Fast 100 Besucher beim Bildervortrag zu Fluchtursachen am Beispiel Burundis

Mit knapp 100 Besuchern war der evangelische Gemeindesaal Eggenstein am Dienstag, 12. Juli, bis auf den letzten Platz besetzt. Der Eggensteiner Journalist und
Autor Philipp Ziser zeigte anhand seiner Erfahrungen und Fotos aus dem baden-württembergischen Partnerland Burundi unterschiedliche Ursachen für Flucht auf und welche Rolle westliche Politik und Wirtschaft dabei spielen können. Geladen hatten der gemeinnützige Verein burundikids e.V., für den Ziser acht Jahre in Burundi gearbeitet hatte, die Flüchtlingshilfe Eggenstein-Leopoldshafen, die evangelische Kirche Eggenstein und der Jugendclub Crossover. In seinem Vortrag ging Ziser neben den Lebensumständen in Burundi auch auf die allgemeine Situation von Flüchtlingen weltweit ein. Laut Berichten des Flüchtlingshilfswerks der Vereinten Nationen gab es 2015 so viele Flüchtlinge wie noch nie zuvor: 65,3 Millionen Menschen. Davon waren 40,8 Millionen Binnenflüchtlinge. Einige der Flüchtlinge, die in Eggenstein-Leopoldshafen eine neue oder vorübergehende Heimat gefunden haben, gestalteten den Abend mit.

Seit April 2015 ist Burundi in Unruhe, es kommt zu Auseinandersetzungen zwischen regierungstreuen Ordnungskräften und Oppositionellen. Streitpunkt ist die dritte Amtszeit des burundischen Präsidenten, der damit laut Opposition und Zivilgesellschaft gegen die Verfassung verstoße, die nur zwei Amtszeiten zulasse. Laut Flüchtlingshilfswerk UNHCR sind rund 270.000 Menschen innerhalb eines Jahres aus Burundi geflohen. Wöchentlich werden es 1.000 mehr, die in Lagern in den Nachbarländern Schutz suchen. Gleichzeitig seien laut UNHCR jedoch nur knapp 30 Prozent der Bedarfe in diesen Lagern gedeckt. In Europa nimmt davon kaum jemand Notiz.

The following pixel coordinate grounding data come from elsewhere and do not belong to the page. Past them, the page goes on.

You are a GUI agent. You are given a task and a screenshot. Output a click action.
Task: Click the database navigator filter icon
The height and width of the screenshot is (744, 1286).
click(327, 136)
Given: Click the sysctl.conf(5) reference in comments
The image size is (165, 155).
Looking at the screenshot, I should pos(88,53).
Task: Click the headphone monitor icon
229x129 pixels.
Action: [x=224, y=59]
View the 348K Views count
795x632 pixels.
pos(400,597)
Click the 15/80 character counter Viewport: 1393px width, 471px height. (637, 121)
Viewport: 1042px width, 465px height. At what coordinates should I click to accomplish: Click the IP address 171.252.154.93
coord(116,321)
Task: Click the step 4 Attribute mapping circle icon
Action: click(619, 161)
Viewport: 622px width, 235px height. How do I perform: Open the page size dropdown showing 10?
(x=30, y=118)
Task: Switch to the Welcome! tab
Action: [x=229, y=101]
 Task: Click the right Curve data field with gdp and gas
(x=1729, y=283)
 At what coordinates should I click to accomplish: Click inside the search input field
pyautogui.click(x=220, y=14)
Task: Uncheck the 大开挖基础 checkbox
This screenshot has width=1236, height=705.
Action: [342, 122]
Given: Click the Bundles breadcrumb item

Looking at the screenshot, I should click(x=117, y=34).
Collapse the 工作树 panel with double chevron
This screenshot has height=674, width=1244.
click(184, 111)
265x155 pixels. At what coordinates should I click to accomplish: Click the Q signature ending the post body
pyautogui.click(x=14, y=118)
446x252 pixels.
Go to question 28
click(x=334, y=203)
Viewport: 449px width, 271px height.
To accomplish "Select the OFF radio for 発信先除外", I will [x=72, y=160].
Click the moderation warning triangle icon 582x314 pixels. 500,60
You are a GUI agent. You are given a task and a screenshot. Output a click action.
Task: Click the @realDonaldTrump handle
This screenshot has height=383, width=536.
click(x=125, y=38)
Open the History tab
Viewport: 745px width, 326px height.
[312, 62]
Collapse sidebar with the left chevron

Burundi zählt nach dem über zehnjährigen Bürgerkrieg laut „Welthunger-Index“ zu den drei ärmsten Staaten der Welt. 60% der Menschen gelten als unterernährt, nur die Hälfte aller Kinder kann zur Schule gehen. burundikids e.V. hat im ländlichen Umfeld der Hauptstadt Bujumbura eine Schule gebaut, die 950 Mädchen und Jungen besuchen. Außerdem arbeitet der Verein mit Straßenkindern und Opfern sexueller Gewalt.